REPUBLIKA.CO.ID, JAKARTA -- Sejumlah pengurus DPP Partai Golkar hasil Munas Riau menggelar pertemuan dengan unsur Mahkamah Partai Golkar (MPG), pada Selasa (12/1). Dalam kesempatan itu, mereka menyampaikan masukan kepada MPG agar segera bersidang sehubungan dengan berlarutnya konflik internal partai.
"Memberi masukan kepada para yang terhormat para anggota Mahkamah Partai Golkar. Oleh karena, Mahkamah Partai adalah satu-satunya institusi partai yang masih mempunyai kewenangan, hak, legal standing," kata juru bicara, Ahmad Hafiz Zawawi yang juga Ketua Bidang Kaderisasi DPP Partai Golkar hasil Munas Riau di Kebayoran Baru, Jakarta, Selasa (12/1).
Turut hadir pula eksponen Golkar lainnya, antara lain Agun Gunandjar dan Ibnu Munzir. Mereka menilai, kondisi Partai Golkar kini bisa diibaratkan pasien yang terbaring koma dan bahkan mendekati sakratulmaut.
Sebabnya ketiadaan DPP yang sah setelah 1 Januari 2016. Ketiadaan DPP berarti partai hanya bisa dikatakan ada namun tak mungkin bisa beroperasi. Padahal, antara lain, pada Juni mendatang semua politik sudah harus siap dalam mendaftarkan calonnya di Pilkada serentak 2017.
Karena status MPG masih sah terdaftar di Kemenkumham, menurut Hafiz Zawawi, MPG diminta untuk segera bersidang dan melakukan penyelamatan partai. Misalnya, dengan membentuk DPP transisi (ad hoc) yang bertugas semata-mata menyelenggarakan munas.

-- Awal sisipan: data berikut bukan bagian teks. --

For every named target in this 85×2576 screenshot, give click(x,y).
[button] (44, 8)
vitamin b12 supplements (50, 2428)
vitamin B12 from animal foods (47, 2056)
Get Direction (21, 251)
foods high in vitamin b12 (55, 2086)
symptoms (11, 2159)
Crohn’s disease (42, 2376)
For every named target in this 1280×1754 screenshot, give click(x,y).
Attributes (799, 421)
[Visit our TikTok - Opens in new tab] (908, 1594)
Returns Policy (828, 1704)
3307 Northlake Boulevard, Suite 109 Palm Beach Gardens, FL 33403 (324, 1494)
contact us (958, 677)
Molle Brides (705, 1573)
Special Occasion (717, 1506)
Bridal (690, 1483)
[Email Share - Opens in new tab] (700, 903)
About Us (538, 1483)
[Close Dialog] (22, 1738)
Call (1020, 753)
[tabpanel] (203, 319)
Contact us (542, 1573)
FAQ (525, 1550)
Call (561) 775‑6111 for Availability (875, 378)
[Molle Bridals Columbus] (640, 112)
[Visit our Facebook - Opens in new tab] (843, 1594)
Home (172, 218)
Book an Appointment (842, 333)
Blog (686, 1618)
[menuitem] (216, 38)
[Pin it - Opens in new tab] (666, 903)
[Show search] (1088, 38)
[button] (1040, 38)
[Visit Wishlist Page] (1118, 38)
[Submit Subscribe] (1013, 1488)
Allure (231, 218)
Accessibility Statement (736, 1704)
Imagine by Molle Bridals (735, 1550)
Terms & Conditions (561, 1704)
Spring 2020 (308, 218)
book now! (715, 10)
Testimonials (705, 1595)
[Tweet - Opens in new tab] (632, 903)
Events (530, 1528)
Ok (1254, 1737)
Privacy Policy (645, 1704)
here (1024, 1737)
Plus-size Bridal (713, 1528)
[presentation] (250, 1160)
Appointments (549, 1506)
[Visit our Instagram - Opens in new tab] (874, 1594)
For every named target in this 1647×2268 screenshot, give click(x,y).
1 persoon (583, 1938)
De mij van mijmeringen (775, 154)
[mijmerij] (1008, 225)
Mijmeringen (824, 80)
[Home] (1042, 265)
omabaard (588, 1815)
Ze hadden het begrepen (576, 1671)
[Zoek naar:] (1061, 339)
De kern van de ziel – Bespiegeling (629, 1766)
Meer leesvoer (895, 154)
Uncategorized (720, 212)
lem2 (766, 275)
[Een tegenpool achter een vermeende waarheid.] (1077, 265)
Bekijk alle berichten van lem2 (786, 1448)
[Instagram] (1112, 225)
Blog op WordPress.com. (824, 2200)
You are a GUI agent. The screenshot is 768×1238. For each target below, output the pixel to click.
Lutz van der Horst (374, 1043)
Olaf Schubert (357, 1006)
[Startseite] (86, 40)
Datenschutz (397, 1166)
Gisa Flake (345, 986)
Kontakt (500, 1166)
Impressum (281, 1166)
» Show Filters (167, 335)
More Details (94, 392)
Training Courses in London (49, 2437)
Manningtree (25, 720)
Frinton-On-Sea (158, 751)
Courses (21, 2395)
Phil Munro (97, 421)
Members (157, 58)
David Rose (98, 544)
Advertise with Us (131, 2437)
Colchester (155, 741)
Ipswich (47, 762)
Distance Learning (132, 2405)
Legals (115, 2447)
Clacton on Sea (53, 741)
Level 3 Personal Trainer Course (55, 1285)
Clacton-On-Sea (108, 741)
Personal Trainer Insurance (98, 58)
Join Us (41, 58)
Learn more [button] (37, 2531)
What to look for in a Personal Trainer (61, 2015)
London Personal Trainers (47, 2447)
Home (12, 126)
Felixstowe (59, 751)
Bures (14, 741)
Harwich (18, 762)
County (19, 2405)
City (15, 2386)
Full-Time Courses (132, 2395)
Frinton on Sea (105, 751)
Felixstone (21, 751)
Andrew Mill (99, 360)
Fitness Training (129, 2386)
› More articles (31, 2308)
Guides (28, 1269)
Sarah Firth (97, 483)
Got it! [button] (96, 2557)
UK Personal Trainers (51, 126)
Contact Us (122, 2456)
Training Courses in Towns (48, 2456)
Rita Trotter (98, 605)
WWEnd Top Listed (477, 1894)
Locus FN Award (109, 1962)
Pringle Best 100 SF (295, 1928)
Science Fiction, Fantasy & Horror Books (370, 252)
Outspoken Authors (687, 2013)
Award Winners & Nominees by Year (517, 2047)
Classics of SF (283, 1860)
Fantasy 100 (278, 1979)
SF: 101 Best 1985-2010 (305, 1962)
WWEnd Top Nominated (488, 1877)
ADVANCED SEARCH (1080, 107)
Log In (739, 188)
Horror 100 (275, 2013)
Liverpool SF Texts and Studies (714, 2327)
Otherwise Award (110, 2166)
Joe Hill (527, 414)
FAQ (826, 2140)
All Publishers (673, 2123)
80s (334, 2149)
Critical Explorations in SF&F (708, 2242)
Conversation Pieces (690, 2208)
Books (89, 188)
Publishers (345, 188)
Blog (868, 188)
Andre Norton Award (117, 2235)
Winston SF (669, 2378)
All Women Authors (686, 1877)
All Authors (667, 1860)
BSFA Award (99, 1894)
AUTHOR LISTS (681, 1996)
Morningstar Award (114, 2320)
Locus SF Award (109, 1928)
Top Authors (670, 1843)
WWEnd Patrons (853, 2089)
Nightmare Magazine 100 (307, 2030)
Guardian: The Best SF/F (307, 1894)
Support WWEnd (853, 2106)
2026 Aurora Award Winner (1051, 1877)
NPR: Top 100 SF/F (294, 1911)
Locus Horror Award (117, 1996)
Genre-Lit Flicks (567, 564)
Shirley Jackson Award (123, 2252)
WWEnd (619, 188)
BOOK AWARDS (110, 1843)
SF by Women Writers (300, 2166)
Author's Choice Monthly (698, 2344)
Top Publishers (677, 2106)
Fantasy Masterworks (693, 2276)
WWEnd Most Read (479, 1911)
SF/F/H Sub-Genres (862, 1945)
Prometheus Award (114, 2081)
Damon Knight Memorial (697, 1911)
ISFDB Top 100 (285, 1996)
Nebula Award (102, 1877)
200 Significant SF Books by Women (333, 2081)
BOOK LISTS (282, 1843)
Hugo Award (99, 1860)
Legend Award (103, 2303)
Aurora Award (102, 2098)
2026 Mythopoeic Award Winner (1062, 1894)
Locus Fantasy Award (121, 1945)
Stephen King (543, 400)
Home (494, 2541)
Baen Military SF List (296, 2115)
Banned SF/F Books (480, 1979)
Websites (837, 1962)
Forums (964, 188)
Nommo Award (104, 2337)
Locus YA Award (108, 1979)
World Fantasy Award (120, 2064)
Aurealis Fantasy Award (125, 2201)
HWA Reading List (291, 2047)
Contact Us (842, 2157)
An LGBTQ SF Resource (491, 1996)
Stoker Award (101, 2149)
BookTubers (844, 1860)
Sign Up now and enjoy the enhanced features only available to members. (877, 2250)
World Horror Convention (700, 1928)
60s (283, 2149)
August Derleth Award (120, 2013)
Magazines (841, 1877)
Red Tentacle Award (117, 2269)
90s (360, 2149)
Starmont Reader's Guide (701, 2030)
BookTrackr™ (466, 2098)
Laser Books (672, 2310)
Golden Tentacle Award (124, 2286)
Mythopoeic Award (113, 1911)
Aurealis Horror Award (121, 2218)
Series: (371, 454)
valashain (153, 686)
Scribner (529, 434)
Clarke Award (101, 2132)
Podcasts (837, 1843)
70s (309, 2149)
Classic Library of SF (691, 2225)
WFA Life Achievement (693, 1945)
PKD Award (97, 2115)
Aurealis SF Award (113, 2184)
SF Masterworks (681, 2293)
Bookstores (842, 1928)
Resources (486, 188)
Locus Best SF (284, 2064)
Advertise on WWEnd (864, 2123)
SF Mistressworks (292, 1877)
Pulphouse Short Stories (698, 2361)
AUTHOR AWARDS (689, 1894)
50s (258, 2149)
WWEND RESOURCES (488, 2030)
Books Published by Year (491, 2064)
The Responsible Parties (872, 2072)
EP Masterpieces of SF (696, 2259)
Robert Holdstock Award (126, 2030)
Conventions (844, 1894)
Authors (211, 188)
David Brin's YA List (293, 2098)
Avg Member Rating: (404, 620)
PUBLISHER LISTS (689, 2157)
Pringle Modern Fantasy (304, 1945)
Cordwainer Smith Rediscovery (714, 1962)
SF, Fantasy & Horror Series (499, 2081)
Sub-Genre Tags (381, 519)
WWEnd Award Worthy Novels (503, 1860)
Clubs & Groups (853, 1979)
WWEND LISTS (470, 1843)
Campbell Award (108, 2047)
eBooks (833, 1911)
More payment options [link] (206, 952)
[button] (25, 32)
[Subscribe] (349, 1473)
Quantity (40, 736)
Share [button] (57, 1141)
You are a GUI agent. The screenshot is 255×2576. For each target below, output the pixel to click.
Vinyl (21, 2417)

Menjawab itu, anggota MPG Andi Mattalata mengungkapkan, permintaan tersebut merupakan laporan yang ketiga kalinya dari pihak-pihak yang berbeda. Pertama, laporan dengan nada permintaan yang sama datang dari Angkatan Muda Partai Golkar (AMPG). Yang kedua datang dari para tokoh senior partai dengan dimotori Akbar Tandjung.
Namun, lanjut Andi, MPG belum bisa menanggapi atau menjawab ketiga laporan tersebut karena MPG harus melalui rapat terlebih dahulu. Sehingga, putusan MPG menjadi hasil rembug pendapat semua unsur MPG. Bagaimanapun, Andi memberi sinyal ada pihak yang tak ingin munas rekonsiliatif terjadi. Andi bungkam ketika ditanya kubu mana yang ia maksud.
"Saya bilang, kalau semua menghendaki munas, ya mereka enggak perlu lapor ke Mahkamah Partai. Saya enggak mau mengatakan itu. Itulah tugasnya hakim. Enggak boleh memberikan pendapat yang belum diputuskan," ujarnya.
Berdasarkan UU Nomor 2/2011, kata Andi, ada enam jenis sengketa partai politik. Namun, hanya satu di antaranya, yakni sengketa kepengurusan partai, yang harus diselesaikan via mahkamah partai yang bersangkutan. Putusan mahkamah partai pun final dan mengikat.
Dengan demikian, lima bentuk sengketa lainnya bisa saja berlarut-larut di pengadilan negeri. Semisal sengketa keanggotaan di partai atau pertanggungjawaban keuangan partai.
"Kalau sengketa kepengurusan itu berlarut-larut, tak putus di mahkamah partai, harus ke pengadilan, maka partai itu jeblok. Ibaratnya, mobil yang enggak bisa bergerak. Karena yang menggerakkan partai adalah pengurus. Karena itu, sengketa kepengurusan harus diselesaikan secepat mungkin," jelasnya.
"Karena itu, falsafah kerjanya Mahkamah Partai (MPG) bukan membunuh yang satu lalu menghidupkan yang lain. Tapi menyelesaikan sengketa dalam rangka membuat partai itu semakin solid," kata dia menyimpulkan.
Ditanya mengenai kapan MPG akan mengadakan rapat, Andi enggan menjawab. Menurut dia, semua unsur MPG harus memeriksa terlebih dahulu laporan yang diajukan eksponen Munas Riau hari ini, apakah sudah memenuhi persyaratan atau belum.
"Kita berharap Mahkamah Partai jadi untuk semua orang. Kalau saya katakan komentar yang mengecewakan salah satu pihak, nanti putusan Mahkamah Partai berpihak. Padahal, putusan Mahkamah Partai jauh lebih penting daripada sah dan tidaknya yang ada," katanya lagi.